Unpacking & Conditioning: Flowers need to come out of the boxes and get into clean water. It takes hours to get the flowers conditioned (a fresh cut, stems removed of leaves and debris and in clean water with a floral preservative). This includes unloading all the flowers into the studio out of vehicles. Don’t forget breaking down all of the boxes and getting them recycled and cleaning every single bucket to prepare the right environment for your blooms.
Next step is sorting the stems into the recipes. This verifies that all calculations were correct and double checking that you received all the flowers that you ordered and that you have all the necessary blooms required. Now imagine all the extra work that requires if that’s not the case, because it does happen frequently! I often have to go back to my wholesalers a second time if product was not good enough quality once unpacked or if something else goes wrong!
Don’t forget we have to get containers or vases ready.
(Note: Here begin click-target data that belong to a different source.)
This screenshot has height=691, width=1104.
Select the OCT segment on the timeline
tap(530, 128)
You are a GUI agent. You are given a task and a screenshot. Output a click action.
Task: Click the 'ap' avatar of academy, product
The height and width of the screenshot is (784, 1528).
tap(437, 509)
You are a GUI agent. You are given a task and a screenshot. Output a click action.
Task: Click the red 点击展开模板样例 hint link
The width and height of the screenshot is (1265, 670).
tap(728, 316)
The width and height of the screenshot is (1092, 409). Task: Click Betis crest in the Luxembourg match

Cleaning items, unpacking, taking off stickers (that can take forever), preparing with foam, wire, tape and water. Also floral preservative is added to each container.
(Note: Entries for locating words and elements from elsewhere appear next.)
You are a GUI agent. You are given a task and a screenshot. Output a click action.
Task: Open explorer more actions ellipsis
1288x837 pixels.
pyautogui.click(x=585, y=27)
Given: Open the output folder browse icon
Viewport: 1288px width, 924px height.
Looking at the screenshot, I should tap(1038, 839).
Now it’s time to design, which only occurs after hydration of your blooms. For a Saturday wedding, we normally set up the studio with clean buckets, water all the containers on the Tuesday. We work Wednesday unpacking and processing and then all day Thursday and Friday designing. Then, ALL day Saturday we are going over the designs in the morning and then delivering and setting up all day Saturday. It is common for us to get our 50 hours or more in just the 4 or 5 days. Some days we will stand from the very early morning until way into the night to get the designs finished.
Then there is loading all the flowers to vehicles (sometimes vehicle rental), packing carefully with all the florals and rentals. Delivery to location 1, location 2, location 3, moving arrangements, tear down and/or coming back to pick up items…
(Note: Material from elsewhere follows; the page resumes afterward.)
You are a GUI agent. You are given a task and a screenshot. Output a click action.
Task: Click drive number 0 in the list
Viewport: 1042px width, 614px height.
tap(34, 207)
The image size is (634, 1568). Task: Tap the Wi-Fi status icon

Floral Design includes a lot of labour, a lot of time, a lot of steps PLUS the actual cost of the flower. Don’t forget, most of this, we are not doing on our own and are having to pay others since the work can’t be done in advance. We’ve got just the few days before to pull it all off!
“When I consider this process from beginning to end, I realize that flower designs are probably one of the least expensive products around. What other good requires this amount of time and care and is sold at the price at which it is sold. Most floral designers are true artists practicing a trade that is not generally valued. This is an imported good, involving so many labourers. Suddenly the flowers at your wedding really seem like an incredible deal.” – Holly Chapple
These prices are not written in stone. These are THE AVERAGE my clients are spending to get those full and lush designs you are seeing on my website and Instagram. These are updated for the 2025 wedding season.
With a garden rose costing $9-$24+ each, standard rose $6+, premium rose $8+, spray rose $5.50+, ranunculus $6.75+, peonies $9-30+, dahlias $6-$12 and an average bunch of eucalyptus is $45 it adds up very quickly!
Here’s a breakdown:
Bridal Bouquet – $350+
Bridesmaids Bouquet – $160+ x3
Boutonniere – $28+ x6
Floral Pocket Boutonnieres – $40+
Corsage – $36+ x2
Ceremony Arch – $1500 average ($500 start for a single corner piece to $10,000+ )
Ceremony Aisle – $60 x8
Head Table/Sweetheart Table – $525
Centrepieces (Low) – $180 x15 (for a full round table – 1 centrepiece)
Elevated Arrangements start at $400 per table, plus vase or stand rental
Candle Votive Rental – $4 x75
Cocktail Tables Bud Vase – $30+ x6
Guest Book Table – $250+ x1
Sign /Seating Chart Flowers – $85+
$7090.00
Delivery and Set Up – $1000 (Approx)
This ranges greatly depending on number of drop offs, mileage, time required, staff needed, vehicles need, venue accessibility, difficulty of set up (and on-site design), schedule and time frame given for set up. Expect about 14-25% above the cost of the floral designs and rentals.